ASC 740 prescribes a comprehensive model for how companies should recognize, measure, present, and disclose in their financial statements, uncertain tax positions taken or expected to be taken on a tax return. Under ASC 740, tax positions must initially be recognized in the financial statements when it is more likely than not the position will be sustained upon examination by the tax authorities. Such tax positions must initially and subsequently be measured as the largest amount of tax benefit that has a greater than 50% likelihood of being realized upon ultimate settlement with the tax authority assuming full knowledge of the position and relevant facts.

 

For the years ended December 31, 2018 and 2017 we did not have any interest, penalties or any significant unrecognized uncertain tax positions.

Earnings per share

Earnings per share

We calculate earnings per share in accordance with ASC Topic 260 Earnings Per Share, which requires a dual presentation of basic and diluted earnings per share. Basic earnings per share are computed using the weighted average number of shares outstanding during the fiscal year. Diluted earnings per share represent basic earnings per share adjusted to include the potentially dilutive effect of outstanding stock options and warrants. The diluted earnings per share were not calculated because we recorded net losses for the years ended December 31, 2017 and 2016, and the outstanding stock options and warrants are anti-dilutive. Weighted average shares outstanding would have increased by approximately 2,902,500 and 7,528,000 for the years ended December 31, 2018 and 2017 on a fully diluted basis.

Recent Accounting Pronouncements

Recent Accounting Pronouncements

From time to time, new accounting pronouncements are issued that we adopt as of the specified effective date. We believe that the impact of recently issued standards that are not yet effective may have an impact on our results of operations and financial position.

 

In February 2016, the FASB issued ASU No. 2016-02, Leases, to improve financial reporting about leasing transactions. This ASU will require organizations that lease assets (“lessees”) to recognize a lease liability and a right-of-use asset on its balance sheet for all leases with terms of more than twelve months. A lease liability is a lessee’s obligation to make lease payments arising from a lease, measured on a discounted basis and a right-of-use asset represents the lessee’s right to use, or control use of, a specified asset for the lease term. The amendments in this ASU simplify the accounting for sale and leaseback transactions primarily because lessees must recognize lease assets and lease liabilities. This ASU leaves the accounting for the organizations that own the assets leased to the lessee (“lessor”) largely unchanged except for targeted improvements to align it with the lessee accounting model and Topic 606, Revenue from Contracts with Customers.
◆ ◆ ◆ ◆ ◆ ◆ ◆
Tasks to perform
- A) According to the accounting notes, which leases does ASU No. 2016-02 require lessees to recognize as a lease liability and a right-of-use asset on the balance sheet?
- B) Rewrite the paragraph in the accounting notes that begins "In February 2016, the FASB issued" as a short bulleted list that keeps its main facts.
- C) Decide whether each statement agrees with the accounting notes. Give yes or no for each, followed by the deciding words from the notes in quotation marks.
(i) Basic earnings per share are computed from the weighted average number of shares outstanding during the fiscal year.
(ii) The company had significant unrecognized uncertain tax positions for the year ended December 31, 2018.
(iii) ASU No. 2016-02 substantially changes the accounting for lessors.

Stored data
◆ ◆ ◆ ◆ ◆ ◆ ◆
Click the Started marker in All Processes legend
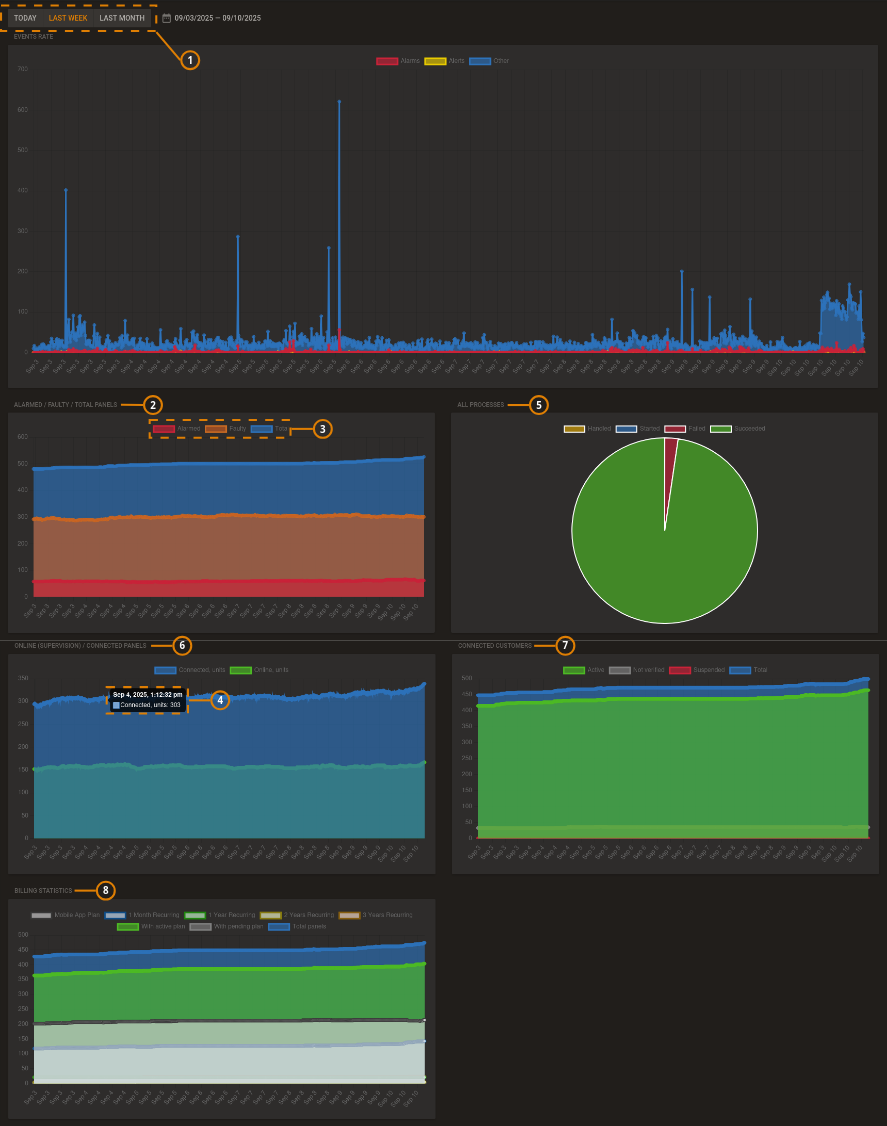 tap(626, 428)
◆ ◆ ◆ ◆ ◆ ◆ ◆
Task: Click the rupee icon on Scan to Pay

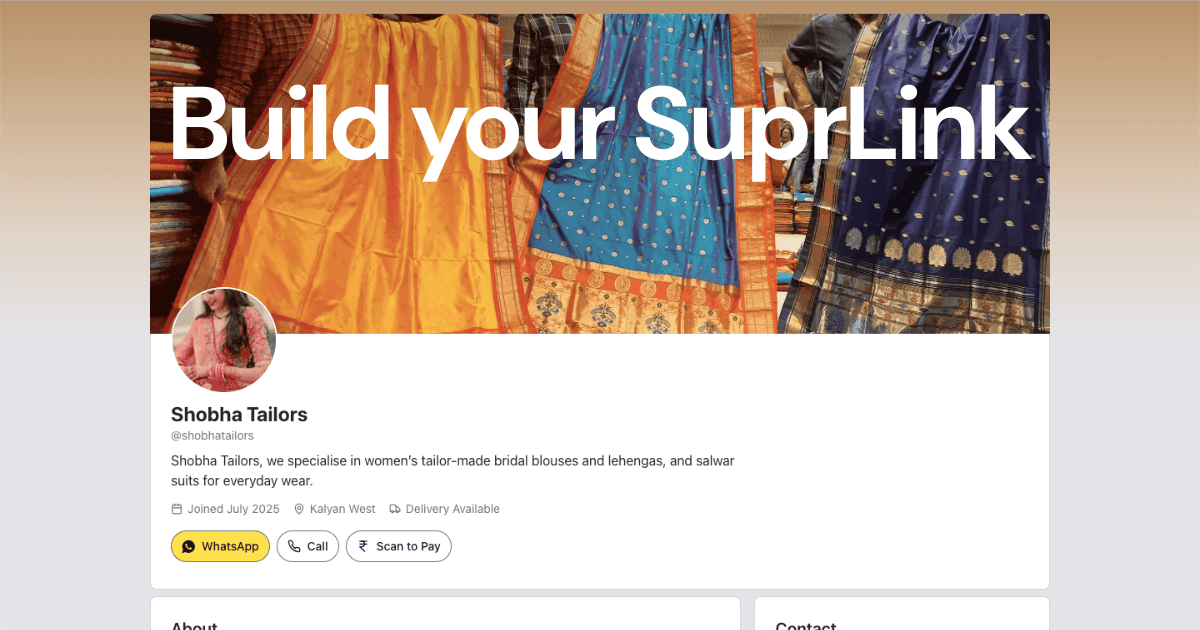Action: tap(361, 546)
◆ ◆ ◆ ◆ ◆ ◆ ◆
Solutions below
- A) All leases with terms of more than twelve months.

- B)
- The FASB issued ASU No. 2016-02, Leases, in February 2016 to improve financial reporting about leasing transactions.
- Lessees must recognize a lease liability and a right-of-use asset on the balance sheet for all leases with terms of more than twelve months.
- A lease liability is the lessee's obligation to make lease payments, measured on a discounted basis.
- A right-of-use asset is the lessee's right to use, or control use of, a specified asset for the lease term.
- The amendments simplify accounting for sale and leaseback transactions.
- Lessor accounting stays largely unchanged, apart from targeted improvements to align it with the lessee model and Topic 606, Revenue from Contracts with Customers.

- C)
(i) Yes: "Basic earnings per share are computed using the weighted average number of shares outstanding during the fiscal year."
(ii) No: "For the years ended December 31, 2018 and 2017 we did not have any interest, penalties or any significant unrecognized uncertain tax positions."
(iii) No: "This ASU leaves the accounting for the organizations that own the assets leased to the lessee (“lessor”) largely unchanged"